[What to work on] Somewhere below is a line with "Viewport: 459px width, 443px height." and, later, a line with "Given: Go to Performance/Caching settings"; repeat those two lines and all the lines between them, exactly as they are.

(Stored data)

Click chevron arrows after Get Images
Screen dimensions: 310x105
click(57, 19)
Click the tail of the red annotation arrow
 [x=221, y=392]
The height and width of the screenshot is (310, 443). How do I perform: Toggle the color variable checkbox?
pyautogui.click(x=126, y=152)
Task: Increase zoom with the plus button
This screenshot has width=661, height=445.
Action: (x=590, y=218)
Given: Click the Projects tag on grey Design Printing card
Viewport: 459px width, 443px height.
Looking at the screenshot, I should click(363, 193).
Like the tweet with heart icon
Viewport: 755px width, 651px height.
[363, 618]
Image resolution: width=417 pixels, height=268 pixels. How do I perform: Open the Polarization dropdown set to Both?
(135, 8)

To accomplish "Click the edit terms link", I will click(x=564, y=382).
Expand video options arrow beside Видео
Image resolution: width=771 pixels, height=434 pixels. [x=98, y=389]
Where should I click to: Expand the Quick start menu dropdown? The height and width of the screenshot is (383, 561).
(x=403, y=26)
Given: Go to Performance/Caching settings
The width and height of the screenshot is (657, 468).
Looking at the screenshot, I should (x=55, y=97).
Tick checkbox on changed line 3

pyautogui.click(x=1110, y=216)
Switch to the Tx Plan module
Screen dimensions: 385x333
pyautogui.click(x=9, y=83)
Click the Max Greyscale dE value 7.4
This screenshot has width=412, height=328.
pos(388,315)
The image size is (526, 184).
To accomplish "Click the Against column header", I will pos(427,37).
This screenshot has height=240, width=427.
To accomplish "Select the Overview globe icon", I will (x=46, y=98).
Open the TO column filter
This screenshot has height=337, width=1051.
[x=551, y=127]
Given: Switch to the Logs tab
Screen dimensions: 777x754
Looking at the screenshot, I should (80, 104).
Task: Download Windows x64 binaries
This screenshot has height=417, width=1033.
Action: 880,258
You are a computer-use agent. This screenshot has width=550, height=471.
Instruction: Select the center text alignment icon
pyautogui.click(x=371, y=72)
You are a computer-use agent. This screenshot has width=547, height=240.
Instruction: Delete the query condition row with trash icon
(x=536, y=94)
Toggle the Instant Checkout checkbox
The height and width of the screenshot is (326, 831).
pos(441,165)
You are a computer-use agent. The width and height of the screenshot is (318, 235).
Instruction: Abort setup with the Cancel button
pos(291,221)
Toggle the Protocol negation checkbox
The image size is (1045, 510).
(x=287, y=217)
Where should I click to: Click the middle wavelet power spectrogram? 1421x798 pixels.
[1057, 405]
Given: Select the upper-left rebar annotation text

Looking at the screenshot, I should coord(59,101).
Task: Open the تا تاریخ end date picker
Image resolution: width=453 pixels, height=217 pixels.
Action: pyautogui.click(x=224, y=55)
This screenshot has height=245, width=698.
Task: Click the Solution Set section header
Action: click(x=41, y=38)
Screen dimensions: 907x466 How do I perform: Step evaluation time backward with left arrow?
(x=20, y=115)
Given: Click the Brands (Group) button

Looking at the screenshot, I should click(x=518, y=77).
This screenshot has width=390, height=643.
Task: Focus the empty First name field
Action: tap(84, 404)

[Your solution]
Viewport: 459px width, 443px height.
Looking at the screenshot, I should click(363, 193).
Like the tweet with heart icon
Viewport: 755px width, 651px height.
[363, 618]
Image resolution: width=417 pixels, height=268 pixels. How do I perform: Open the Polarization dropdown set to Both?
(135, 8)

To accomplish "Click the edit terms link", I will click(x=564, y=382).
Expand video options arrow beside Видео
Image resolution: width=771 pixels, height=434 pixels. [x=98, y=389]
Where should I click to: Expand the Quick start menu dropdown? The height and width of the screenshot is (383, 561).
(x=403, y=26)
Given: Go to Performance/Caching settings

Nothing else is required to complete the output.